Selon un rapport des services secrets allemands, le parti Alternative für Deutschland abriterait un nombre toujours plus important d’«extrémistes», tandis que la criminalité motivée par l’idéologie d’extrême droite augmente.

Le 2 mai dernier, l’Office fédéral de protection de la Constitution (BfV) avait déjà formellement classé l’AfD comme un « mouvement extrémiste de droite avéré » . Une décision fondée sur un rapport d’experts long de 1100 pages, qui accorde désormais aux autorités des moyens de surveillance renforcés, y compris des écoutes et infiltrations. L’annonce a coïncidé avec l’arrivée au pouvoir du nouveau chancelier conservateur Friedrich Merz.

En parallèle, le rapport annuel du BfV publié ce 10 juin révèle une hausse de 77% du nombre de membres du parti classés comme extrémistes au sein du parti. Ils seraient désormais 20.000. La criminalité motivée par une idéologie d’extrême droite, elle, a bondi de 47,4% en un an, avec six tentatives de meurtre et 23 incendies recensés.
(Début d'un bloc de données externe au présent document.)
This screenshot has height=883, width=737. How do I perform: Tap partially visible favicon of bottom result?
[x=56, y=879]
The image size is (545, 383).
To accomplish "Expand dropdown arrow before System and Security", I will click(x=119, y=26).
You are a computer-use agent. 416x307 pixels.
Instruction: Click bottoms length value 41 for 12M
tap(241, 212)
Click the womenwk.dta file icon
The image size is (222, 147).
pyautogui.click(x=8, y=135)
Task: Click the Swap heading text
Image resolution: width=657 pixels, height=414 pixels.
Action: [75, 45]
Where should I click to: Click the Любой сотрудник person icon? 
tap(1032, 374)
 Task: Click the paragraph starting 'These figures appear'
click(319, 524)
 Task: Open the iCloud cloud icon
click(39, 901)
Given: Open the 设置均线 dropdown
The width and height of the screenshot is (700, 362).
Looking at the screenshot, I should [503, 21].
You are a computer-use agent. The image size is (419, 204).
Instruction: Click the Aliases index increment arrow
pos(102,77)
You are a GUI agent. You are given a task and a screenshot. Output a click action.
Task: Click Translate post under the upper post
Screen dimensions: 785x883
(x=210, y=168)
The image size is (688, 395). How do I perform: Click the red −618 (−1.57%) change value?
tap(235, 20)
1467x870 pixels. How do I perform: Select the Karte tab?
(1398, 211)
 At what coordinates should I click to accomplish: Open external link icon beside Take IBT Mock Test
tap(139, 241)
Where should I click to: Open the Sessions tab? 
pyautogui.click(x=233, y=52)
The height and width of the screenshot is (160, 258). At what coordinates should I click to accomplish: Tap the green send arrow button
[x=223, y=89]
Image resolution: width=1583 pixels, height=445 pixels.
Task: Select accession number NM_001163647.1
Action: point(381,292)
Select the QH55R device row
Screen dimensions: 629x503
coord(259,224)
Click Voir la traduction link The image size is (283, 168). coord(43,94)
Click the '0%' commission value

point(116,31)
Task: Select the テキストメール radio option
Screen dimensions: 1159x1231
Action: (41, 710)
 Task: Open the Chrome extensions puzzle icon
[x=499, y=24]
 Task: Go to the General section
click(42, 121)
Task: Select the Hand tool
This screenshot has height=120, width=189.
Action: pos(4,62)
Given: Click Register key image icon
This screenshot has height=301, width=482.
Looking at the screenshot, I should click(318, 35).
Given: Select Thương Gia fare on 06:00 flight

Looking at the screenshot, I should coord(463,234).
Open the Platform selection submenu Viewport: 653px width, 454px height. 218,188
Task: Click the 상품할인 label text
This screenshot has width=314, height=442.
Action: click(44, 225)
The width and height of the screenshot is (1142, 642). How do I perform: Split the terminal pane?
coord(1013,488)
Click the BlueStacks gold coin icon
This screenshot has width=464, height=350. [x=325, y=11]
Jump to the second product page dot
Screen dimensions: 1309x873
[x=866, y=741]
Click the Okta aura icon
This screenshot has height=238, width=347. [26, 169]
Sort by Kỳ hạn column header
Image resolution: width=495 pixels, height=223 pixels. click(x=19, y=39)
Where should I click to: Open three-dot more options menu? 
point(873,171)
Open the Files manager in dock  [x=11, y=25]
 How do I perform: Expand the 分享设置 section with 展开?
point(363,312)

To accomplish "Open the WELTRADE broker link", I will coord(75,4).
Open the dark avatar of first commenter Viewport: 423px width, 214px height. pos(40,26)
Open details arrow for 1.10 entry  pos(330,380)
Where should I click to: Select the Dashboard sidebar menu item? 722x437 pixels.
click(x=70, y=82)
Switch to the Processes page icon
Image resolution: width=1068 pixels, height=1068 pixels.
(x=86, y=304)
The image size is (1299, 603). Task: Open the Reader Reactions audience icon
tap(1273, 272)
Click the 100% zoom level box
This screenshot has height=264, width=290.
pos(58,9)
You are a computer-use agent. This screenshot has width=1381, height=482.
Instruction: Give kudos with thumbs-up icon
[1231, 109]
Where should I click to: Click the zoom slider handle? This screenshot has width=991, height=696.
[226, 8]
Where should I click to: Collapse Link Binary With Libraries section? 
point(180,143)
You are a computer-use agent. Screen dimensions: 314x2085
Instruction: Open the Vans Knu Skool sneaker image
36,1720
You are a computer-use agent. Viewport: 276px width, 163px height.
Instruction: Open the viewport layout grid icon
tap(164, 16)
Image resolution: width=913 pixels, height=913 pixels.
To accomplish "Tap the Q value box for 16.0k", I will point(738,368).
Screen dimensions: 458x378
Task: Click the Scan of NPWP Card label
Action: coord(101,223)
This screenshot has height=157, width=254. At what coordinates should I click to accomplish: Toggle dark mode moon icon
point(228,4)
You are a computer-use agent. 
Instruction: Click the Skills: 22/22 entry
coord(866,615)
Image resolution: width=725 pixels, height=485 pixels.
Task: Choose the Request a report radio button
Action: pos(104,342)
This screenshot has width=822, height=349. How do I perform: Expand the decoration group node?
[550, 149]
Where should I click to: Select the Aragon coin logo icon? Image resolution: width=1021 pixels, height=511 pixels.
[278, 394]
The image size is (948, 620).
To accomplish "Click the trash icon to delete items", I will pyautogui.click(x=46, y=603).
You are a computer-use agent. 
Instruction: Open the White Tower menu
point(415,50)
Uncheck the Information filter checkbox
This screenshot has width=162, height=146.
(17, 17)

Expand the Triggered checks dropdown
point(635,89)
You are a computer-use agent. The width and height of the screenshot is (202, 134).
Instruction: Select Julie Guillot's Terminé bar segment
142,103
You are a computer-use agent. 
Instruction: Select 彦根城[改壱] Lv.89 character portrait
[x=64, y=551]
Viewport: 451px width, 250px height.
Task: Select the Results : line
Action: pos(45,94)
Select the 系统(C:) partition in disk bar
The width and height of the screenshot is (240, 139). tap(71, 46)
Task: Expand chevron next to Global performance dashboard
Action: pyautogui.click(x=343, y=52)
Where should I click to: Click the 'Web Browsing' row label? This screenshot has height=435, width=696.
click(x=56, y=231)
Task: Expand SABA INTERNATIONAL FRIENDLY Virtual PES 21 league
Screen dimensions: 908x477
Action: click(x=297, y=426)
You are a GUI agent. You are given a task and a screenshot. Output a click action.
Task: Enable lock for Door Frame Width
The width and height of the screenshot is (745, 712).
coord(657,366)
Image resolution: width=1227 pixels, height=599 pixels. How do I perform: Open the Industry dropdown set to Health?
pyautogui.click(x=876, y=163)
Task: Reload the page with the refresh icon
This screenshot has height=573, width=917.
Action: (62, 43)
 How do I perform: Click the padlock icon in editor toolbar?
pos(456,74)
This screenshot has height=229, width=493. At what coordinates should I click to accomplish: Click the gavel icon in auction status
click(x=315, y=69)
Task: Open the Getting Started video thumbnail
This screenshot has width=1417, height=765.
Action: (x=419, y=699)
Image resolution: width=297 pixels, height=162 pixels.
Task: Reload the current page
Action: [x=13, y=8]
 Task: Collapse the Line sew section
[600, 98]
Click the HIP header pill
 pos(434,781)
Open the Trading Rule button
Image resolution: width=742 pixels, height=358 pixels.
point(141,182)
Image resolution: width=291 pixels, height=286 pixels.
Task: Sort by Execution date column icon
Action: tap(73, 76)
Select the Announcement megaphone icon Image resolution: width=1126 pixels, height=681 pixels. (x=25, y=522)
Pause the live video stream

« Ce n’est pas une dérive incontrôlée. C’est totalement voulu, réfléchi, pensé, analyse Martin Baloge, enseignant-chercheur à l’université catholique de Lille, auteur de La politique en Allemagne (La découverte). Il n’y a aucun hasard à ce que l’AfD soit aujourd’hui classée comme extrémiste par les services de renseignement.»

« La radicalité politique à l’extrême droite, ça fonctionne », analyse-t-il, rappelant que « l’AfD parvient à se présenter aujourd’hui comme le premier parti d’opposition à la grande coalition », à la faveur d’un contexte sécuritaire tendu et d’une campagne 2024-2025 « marquée par un degré de radicalisation très élevé ».

Résultat : lors des dernières législatives de février 2025, le parti a obtenu plus de 20% des voix, son meilleur score à ce jour.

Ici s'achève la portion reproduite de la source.